С первым предположением согласиться невозможно. Русская земля всегда во множестве производила «быстрых разумом Ньютонов» и даже на наших глазах явила доказательство своей производительности, опутав себя непроглядною сетью адвокатов, мировых судей, посредников, земских деятелей, концессионеров и других алчущих и жаждущих людей. Ужели страна, скрывающая в своих недрах столь несомненные богатства, бессильна произвести хоть одного благонадежного беллетриста? Или беллетристом быть труднее, нежели, например, деятелем по части внутренней политики, каковых мы, однако ж, видим целые пригоршни и притом весьма хорошего качества? Но в таком случае, почему же та самая страна, которая еще так недавно производила Тургеневых, Гончаровых, Писемских, Григоровичей и т. д., в последнее время вдруг как бы встала в тупик?
Воля ваша, а тут что-нибудь да не так. Хоть и не весьма ободрительно, что на смену Тургеневу является г. Омулевский, на смену Гончарову – г. А. Михайлов и на смену Гоголю – г. Лейкин, но из этого было бы весьма неосновательно заключать, что творчество природы иссякло и что затем ничего уже не может быть, кроме светопреставления. Лучше спросим себя, вправе ли мы изумляться и огорчаться подобными заменами? вправе ли критика выводить какие-либо заключения о том, в какой степени виноваты современные русские беллетристы в относительной малоценности их произведений? вправе ли она находить бездарность там, где, собственно, ничего нет, кроме вполне добросовестной и правильной попытки отыскать для русской повести новую почву, попытки робкой и притом всячески затрудняемой?

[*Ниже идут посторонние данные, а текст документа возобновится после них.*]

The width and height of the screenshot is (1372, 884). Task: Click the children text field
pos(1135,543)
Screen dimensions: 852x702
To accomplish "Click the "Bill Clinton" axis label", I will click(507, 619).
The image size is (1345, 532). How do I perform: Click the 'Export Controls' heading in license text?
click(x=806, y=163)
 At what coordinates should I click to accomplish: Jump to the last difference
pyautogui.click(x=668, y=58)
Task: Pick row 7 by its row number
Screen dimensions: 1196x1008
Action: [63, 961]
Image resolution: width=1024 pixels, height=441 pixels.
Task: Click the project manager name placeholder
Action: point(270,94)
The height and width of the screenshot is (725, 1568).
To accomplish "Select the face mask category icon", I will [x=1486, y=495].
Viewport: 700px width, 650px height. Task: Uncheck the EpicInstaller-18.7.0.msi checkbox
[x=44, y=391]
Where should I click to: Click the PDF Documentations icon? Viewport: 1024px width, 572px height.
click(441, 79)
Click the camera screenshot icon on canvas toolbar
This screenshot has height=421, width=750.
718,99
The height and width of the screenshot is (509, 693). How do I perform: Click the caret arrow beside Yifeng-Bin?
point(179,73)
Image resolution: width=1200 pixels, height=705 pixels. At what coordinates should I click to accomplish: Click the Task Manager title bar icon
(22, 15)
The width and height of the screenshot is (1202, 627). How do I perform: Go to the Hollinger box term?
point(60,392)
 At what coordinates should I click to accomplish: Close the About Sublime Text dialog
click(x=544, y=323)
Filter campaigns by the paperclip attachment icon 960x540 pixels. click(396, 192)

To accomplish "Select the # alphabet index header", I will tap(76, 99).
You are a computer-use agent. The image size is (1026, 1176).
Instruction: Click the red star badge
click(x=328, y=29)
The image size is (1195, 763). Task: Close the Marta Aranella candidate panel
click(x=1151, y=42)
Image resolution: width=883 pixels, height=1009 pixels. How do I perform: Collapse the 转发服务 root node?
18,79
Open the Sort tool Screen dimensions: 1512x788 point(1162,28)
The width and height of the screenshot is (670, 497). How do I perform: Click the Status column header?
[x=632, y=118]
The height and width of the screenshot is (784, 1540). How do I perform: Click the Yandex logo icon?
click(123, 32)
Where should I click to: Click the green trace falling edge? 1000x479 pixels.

Талант писателя-художника тогда только развивается и крепнет, когда его исследования встречают свободный доступ ко всем общественным сферам, ко всем вопросам, занимающим общество. Но этого еще мало: самый угол зрения его на исследуемые предметы должен быть изъят от какого бы то ни было давления. Диккенсы, Шпильгагены, Жорж Занды вводят за собой читателя всюду и притом не скрывают от него своих симпатий и антипатий. Никто не удивляется этому, никто не называет их за это ни нигилистами, ни попирателями авторитетов. Они свободны в своих воззрениях, свободны в своем творчестве, и потому всякий вправе требовать, чтобы воззрения их были проведены последовательно и чтобы творчество их было действительное, живое творчество, а не азбучное. Представьте себе, что Шпильгаген стеснился бы ввести читателя в резиденцию принца, а вместо того пригласил бы его на дачу титулярного советника – какой характер получила бы драма, рассказанная в романе «Вперед»? Может быть, он сумел бы и здесь справиться с своею задачей, но, во всяком случае, это была бы не та драма, которую он рассказал в романе «Вперед». Во всяком случае, это был бы не тот Шпильгаген, которого мы знаем, а может быть… г. Бажин, г. Омулевский… может быть, даже г. Засодимский! Но ежели относительно Шпильгагена даже предположение подобного рода должно показаться диким, то почему же оно не кажется диким относительно русских беллетристов? Почему русский беллетрист во что бы то ни стало должен извлечь драму из того стакана воды, в котором фаталистически заключена его творческая деятельность?